## [Material supplied]
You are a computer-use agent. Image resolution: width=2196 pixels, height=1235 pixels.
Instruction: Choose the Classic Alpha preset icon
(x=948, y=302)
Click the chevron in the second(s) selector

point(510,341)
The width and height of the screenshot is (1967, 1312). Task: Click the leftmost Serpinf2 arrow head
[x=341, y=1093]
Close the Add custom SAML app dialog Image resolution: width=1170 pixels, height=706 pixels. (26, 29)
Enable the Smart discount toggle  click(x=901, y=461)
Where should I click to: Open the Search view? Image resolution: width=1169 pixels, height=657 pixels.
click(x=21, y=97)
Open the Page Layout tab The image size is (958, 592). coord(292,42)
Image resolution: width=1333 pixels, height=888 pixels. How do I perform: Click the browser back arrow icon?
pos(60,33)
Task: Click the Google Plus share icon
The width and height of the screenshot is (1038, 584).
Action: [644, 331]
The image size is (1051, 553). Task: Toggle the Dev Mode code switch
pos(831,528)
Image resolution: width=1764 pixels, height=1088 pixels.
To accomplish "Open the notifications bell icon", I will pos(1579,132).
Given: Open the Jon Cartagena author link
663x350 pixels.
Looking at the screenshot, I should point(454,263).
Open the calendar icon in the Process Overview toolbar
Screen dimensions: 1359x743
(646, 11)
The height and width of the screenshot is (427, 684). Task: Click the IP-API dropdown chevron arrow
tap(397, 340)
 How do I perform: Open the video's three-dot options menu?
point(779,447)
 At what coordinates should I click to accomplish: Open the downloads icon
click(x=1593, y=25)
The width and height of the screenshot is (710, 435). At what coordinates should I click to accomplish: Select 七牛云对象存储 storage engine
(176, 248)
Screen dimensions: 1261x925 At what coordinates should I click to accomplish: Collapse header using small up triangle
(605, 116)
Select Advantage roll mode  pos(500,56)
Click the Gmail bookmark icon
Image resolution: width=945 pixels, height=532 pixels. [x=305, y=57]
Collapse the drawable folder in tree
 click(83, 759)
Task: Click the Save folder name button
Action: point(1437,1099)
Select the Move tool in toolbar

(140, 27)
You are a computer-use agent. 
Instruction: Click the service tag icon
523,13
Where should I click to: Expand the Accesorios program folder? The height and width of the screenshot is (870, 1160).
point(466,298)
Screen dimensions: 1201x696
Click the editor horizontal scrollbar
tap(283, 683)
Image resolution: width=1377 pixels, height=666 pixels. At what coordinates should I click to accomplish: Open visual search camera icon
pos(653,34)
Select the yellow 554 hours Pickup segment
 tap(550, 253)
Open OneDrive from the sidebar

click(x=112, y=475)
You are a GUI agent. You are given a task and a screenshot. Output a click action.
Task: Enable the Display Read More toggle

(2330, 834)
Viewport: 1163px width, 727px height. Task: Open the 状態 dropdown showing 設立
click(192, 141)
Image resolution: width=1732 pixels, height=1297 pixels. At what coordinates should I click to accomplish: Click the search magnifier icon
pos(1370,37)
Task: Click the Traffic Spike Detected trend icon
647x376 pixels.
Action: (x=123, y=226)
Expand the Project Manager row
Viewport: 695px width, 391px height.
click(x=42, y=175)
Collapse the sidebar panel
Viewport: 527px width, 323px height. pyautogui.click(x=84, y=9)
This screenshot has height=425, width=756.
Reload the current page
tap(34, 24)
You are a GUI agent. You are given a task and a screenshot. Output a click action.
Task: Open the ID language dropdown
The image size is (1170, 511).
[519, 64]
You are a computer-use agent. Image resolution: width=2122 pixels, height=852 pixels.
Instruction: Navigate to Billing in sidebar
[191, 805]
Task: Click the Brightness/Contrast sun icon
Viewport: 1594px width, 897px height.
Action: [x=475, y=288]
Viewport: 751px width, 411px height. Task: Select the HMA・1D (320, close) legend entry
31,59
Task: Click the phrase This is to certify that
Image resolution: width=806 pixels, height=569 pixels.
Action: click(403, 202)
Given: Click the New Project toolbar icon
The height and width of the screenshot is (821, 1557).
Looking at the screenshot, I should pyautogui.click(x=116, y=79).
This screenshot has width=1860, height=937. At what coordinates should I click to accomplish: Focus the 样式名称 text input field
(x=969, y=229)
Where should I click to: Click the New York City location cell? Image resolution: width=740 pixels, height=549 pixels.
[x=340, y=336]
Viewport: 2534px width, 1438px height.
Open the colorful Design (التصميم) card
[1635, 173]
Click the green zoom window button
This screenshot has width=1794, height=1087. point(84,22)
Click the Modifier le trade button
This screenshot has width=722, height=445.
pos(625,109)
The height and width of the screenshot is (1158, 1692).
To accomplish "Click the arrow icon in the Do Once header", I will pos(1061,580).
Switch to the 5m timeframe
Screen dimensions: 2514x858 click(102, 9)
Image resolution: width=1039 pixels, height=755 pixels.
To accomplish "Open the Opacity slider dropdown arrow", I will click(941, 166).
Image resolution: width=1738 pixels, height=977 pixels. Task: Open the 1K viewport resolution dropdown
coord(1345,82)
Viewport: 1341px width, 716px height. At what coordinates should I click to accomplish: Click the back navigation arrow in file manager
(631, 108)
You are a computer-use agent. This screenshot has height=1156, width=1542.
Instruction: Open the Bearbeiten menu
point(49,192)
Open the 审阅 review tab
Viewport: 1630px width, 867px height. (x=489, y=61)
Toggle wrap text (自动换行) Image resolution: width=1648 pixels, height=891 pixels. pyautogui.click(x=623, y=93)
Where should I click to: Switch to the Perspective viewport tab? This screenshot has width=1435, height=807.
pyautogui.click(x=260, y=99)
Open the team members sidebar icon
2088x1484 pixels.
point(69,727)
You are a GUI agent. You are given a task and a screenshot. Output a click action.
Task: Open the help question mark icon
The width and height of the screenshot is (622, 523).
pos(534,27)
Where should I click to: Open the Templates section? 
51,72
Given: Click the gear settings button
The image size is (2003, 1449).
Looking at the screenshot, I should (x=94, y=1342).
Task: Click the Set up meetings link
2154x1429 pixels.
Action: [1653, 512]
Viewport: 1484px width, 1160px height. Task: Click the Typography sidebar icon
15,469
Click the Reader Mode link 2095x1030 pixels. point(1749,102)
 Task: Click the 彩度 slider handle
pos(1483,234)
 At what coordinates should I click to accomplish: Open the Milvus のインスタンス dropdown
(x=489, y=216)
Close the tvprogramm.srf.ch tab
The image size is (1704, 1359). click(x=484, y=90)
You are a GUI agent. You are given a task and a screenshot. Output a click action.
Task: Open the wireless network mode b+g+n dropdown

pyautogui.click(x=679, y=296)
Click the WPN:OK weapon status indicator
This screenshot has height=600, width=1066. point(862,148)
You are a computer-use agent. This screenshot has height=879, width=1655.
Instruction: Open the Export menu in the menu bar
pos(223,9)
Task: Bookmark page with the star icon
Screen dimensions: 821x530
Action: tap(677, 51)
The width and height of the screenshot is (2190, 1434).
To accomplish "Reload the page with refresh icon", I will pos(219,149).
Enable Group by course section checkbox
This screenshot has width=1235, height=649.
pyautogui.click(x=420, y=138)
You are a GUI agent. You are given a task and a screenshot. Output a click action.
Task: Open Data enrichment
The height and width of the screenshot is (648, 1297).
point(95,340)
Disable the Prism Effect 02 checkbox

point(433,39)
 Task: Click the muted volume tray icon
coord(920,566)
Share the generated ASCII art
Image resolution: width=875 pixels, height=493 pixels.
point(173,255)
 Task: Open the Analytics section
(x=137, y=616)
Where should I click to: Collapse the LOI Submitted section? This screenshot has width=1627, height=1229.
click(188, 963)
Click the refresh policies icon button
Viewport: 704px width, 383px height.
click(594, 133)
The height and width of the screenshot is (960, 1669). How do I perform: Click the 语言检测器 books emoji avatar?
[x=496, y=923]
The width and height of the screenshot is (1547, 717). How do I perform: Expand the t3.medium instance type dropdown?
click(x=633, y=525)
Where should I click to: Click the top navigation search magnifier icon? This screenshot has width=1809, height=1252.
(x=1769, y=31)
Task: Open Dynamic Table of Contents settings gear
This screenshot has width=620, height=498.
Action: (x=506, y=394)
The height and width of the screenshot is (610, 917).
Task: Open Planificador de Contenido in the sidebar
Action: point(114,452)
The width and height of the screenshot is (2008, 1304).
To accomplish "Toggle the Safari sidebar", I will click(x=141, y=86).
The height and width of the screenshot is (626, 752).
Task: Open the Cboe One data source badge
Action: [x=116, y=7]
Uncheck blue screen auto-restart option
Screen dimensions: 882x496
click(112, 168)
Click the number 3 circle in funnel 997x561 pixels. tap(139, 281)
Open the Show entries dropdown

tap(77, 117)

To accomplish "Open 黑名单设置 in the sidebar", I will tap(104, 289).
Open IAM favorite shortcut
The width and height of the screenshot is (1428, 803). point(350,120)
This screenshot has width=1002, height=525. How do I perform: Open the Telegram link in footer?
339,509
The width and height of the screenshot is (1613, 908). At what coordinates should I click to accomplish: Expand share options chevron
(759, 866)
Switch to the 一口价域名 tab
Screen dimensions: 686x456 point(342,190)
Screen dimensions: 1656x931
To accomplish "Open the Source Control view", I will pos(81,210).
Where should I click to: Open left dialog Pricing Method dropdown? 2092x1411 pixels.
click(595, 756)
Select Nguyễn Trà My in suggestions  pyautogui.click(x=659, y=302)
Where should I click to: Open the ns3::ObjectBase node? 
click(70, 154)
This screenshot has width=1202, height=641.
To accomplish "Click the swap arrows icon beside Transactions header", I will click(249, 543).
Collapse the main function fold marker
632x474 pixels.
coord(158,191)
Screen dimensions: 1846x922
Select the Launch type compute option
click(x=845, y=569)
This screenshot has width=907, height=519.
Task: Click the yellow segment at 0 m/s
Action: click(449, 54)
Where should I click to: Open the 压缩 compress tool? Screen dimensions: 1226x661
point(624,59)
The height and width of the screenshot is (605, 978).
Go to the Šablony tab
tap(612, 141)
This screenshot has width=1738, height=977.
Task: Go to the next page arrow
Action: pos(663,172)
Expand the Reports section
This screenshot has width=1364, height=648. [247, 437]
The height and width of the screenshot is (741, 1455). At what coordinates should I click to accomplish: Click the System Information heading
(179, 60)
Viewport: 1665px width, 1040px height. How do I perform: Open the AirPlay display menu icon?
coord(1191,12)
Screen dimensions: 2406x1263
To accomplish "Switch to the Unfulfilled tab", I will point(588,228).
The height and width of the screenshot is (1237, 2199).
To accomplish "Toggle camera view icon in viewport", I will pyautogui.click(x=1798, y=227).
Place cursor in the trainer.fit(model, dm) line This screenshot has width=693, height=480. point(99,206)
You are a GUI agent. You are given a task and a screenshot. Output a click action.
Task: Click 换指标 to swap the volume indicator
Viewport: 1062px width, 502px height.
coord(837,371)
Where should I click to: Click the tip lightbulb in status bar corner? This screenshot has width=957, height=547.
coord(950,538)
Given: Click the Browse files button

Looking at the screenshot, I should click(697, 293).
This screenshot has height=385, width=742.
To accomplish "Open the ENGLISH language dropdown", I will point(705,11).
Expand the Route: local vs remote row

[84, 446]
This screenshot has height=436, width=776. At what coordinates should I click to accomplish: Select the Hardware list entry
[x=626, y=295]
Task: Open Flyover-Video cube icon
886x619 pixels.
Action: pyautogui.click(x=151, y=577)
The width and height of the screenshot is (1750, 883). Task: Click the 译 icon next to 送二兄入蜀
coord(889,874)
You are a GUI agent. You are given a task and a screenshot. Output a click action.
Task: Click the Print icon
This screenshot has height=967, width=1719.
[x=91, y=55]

## [Task prompt]
The answer is to be one number: the count of lines in the entries containing the string "gear".

## [Output below]
2